Dan Knishkowy has never written a song like “Whodunnit.” With his acoustic guitar dropped to a deep, open tuning, the Brooklyn artist noticed a fragile melody resonating from the strings, stretching out like a neverending highway. The lyrics followed suit, emerging in a series of intimate and escalating verses almost effortlessly while he played. Delivering the words in an inquisitive hum, Knishkowky soon found himself addressing the profound, lingering questions that would become the core of his latest album, Whodunnit, the most striking and ambitious record he has ever released.

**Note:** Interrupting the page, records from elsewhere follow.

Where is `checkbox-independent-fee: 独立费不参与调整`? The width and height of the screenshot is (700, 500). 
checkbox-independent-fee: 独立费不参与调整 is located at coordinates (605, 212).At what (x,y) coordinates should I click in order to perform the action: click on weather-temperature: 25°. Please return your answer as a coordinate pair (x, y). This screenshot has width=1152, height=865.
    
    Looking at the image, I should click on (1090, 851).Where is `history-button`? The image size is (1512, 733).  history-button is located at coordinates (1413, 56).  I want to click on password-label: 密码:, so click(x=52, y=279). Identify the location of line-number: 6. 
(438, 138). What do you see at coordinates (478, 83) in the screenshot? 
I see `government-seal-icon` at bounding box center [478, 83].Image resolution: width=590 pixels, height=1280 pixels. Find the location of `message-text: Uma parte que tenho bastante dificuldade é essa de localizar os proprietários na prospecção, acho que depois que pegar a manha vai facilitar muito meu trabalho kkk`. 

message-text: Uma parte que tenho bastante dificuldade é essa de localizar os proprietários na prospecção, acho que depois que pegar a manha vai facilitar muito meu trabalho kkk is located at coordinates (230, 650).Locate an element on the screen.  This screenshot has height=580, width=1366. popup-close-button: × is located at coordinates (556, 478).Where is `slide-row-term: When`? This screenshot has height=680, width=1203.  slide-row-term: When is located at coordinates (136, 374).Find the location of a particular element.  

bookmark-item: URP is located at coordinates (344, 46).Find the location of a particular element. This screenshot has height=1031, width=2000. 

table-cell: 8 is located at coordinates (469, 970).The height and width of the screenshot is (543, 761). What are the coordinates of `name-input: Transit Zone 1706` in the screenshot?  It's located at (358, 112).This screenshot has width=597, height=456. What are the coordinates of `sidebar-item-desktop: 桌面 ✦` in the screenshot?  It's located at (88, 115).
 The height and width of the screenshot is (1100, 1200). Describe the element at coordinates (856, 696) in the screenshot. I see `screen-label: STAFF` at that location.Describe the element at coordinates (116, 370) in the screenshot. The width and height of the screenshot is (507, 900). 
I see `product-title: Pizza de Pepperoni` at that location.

Inspired by indie lifers and fellow world-builders like Jim O’Rourke and Phil Elverum, the Ruination Records co-founder has rewritten the rule book with each new project, inviting listeners to join as he discovers new channels for his singular voice. By now the sound of Adeline Hotel is equally identifiable through Knishkowy’s dextrous fingerpicking—the aural equivalent of tracing your fingers through cool sand at sunrise—as his low, whispered vocals and autumnal melodies. As soon as he began writing the material for Whodunnit, a few things seemed instantly clear about his new direction. Imagine Neil Young’s On the Beach cast in the twilight colors of John Martyn’s Solid Air, or Gillian Welch’s Time (The Revelator) as interpreted by the stream-of-consciousness players on Van Morrison’s Veedon Fleece. Whodunnit flows as if in a trance, pulling you closer to the heart with every word, every note. Writing about the end of a marriage, Knishkowy refused the bitterness and brutality often associated with the breakup genre in favor of a kind of cosmic curiosity. These are songs full of space and silence, recurring images and textures, openness and grace. They are also among the most immediately affecting in his vast songbook. On previous Adeline Hotel records, Knishkowy cast his voice as a melodic texture interwoven with his visceral, dynamic guitar licks. Here he commands the room, even with a whisper: a fitting delivery for a set of songs where the action tends to occur in moments of crushing isolation and disconnect. “Even though I was going through something that was objectively hard, I didn’t feel lonely,” Knishkowy reflects of the transitional period in his life that inspired the record. “I was being freed to find myself, to build my own connection with the world that had been lost.” It was this sense of gratitude that led him to open the record with a simple question: “How Did I Get So Lucky?” Even when the lyrics touch on alienation and loss—when a requisite encounter with a waitress spirals into an existential tailspin, when the intricacies of fading love resemble the scattered clues in a grim detective story—Knishkowy maintains a tone of optimism, a sense of hope in our potential to start again and know ourselves better. He understands he is not the only traveler on this road, and Whodunnit will be a treasured companion for those of us seeking comfort on our own journey.

 

“Catarsis never sounded so beautiful”
Pop Matters 8,0

 

“Taking a whimsical and meditative approach to the breakup album, Dan Knishkowy makes the end of a marriage sound unexpectedly healing.”